Scenedesmus producto-capitatus Schmula 1910 (Fig. 5G and 5H)

References: Komárek and Fott 1983, p 833, pl. 227, fig. 1; Hegewald and Silva 1988, p 405, fig. 651; Yamagishi and Akiyama 1995a, p 55.

Description: Colonies 2, 4, or 8 celled; cells fusiform to broad fusiform, with a tubercular swelling, sometimes visible like two small tubercles at both ends, contacting part of the sides in a linear series; cell wall smooth; cells 5‒7 μm in diameter, 15‒18 μm long.

This species is probably cosmopolitan, and rare, occurring in planktonic form or associated with submerged aquatic plants in lakes, reservoir and ponds.

Dist.: 1 (6 Jun 2013; c), 12 (11 Aug 2011; c), 16 (11 Aug 2011; r).

*Gloeotila pulchra Skuja 1948 (Fig. 5A and 5B)

References: Yamagishi and Akiyama 1994, p 20.

Description: Filaments free-floating, short, unbranched, uniseriate, straight or slightly curved, contacting with each other at the round ends; chloroplasts a single, parietal laminate, nearly filing the entire cell, without pyrenoid; some granules seen inside the vacuole at the end of the cell; cells 4.5‒6 μm broad, 8‒15 μm long.

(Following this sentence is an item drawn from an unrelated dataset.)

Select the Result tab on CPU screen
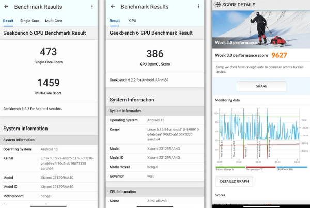Viewport: 310px width, 208px height. click(x=8, y=21)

This species has been reported from Australia, New Zealand and Japan, and rarely occurs in planktonic form in reservoir and ponds.

Dist.: 1 (6 Jun 2013; c).

*Gloeotilopsis planctonica Iyengar & Philipose 1956 (Fig. 5C and 5D)

References: Yamagishi and Akiyama 1994, p 21; Hu and Wei 2006, p 679, pl. 14-37, figs. 3‒5.

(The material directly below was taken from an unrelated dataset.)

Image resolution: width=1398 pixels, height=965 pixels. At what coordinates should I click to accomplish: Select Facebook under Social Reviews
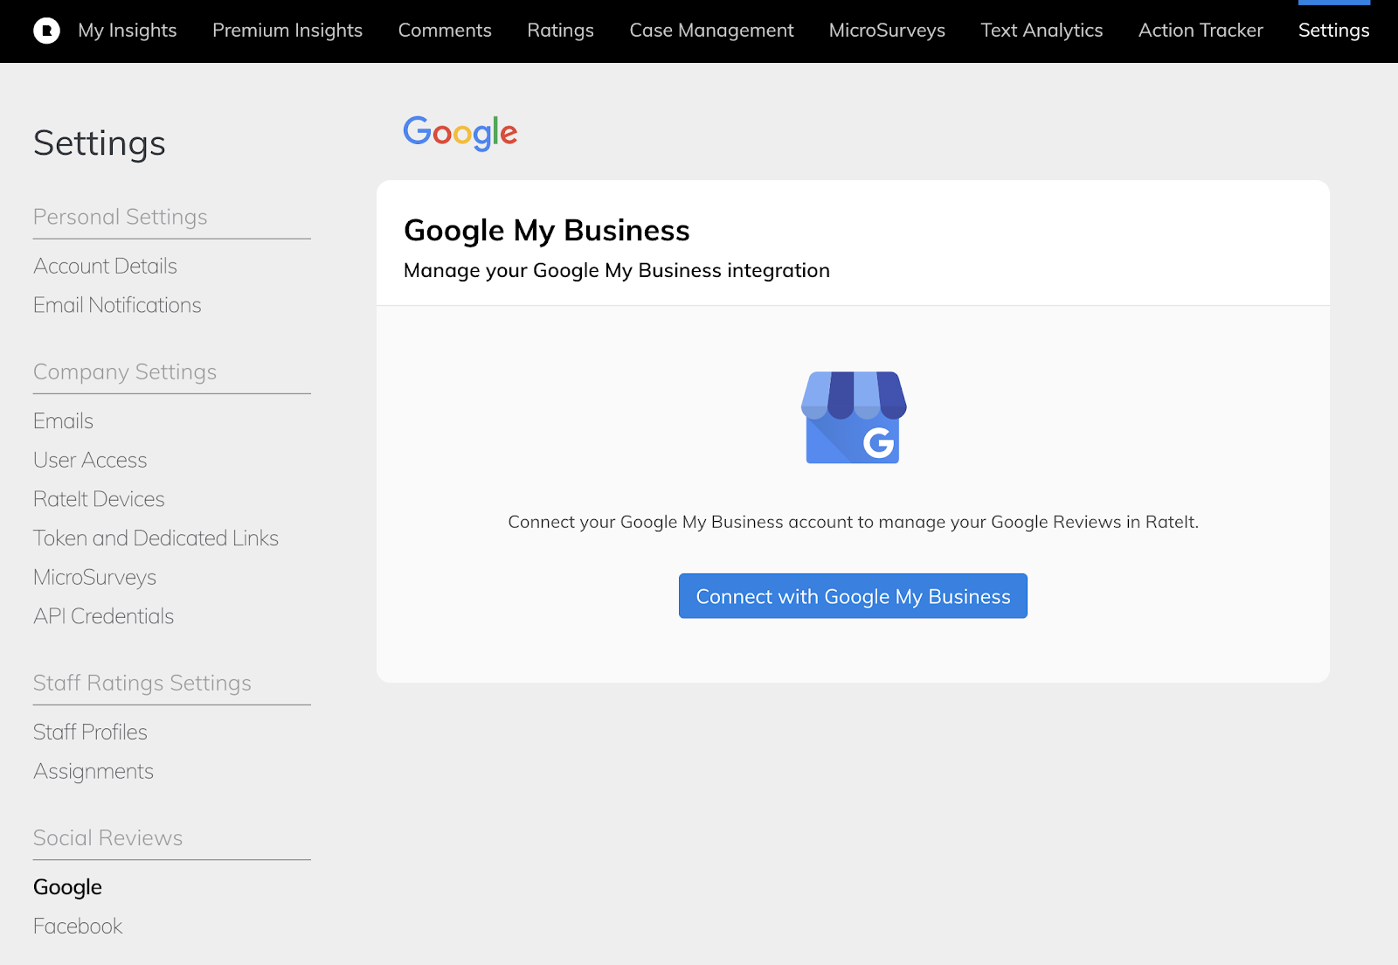78,927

Description: Filaments short, 2‒16 celled, unbranched, uniseriate, without mucilaginous sheath, free-floating; cells elongated cylindrical, terminal cells with rounded end; chloroplasts single, parietal, long plate-like, occupying almost entire cell length, with 1‒2 pyrenoids; cells 10 μm broad, 14‒16 μm long.

This species has been reported in Spain, India, China and Japan, and rarely occurs in planktonic in reservoir and ponds or terrestrial.

Dist.: 9 (12 Aug 2011; c).

In this study, a total 18 genera and 31 species of Chlorophytes reported for the first time in fresh-water algal flora of Korea.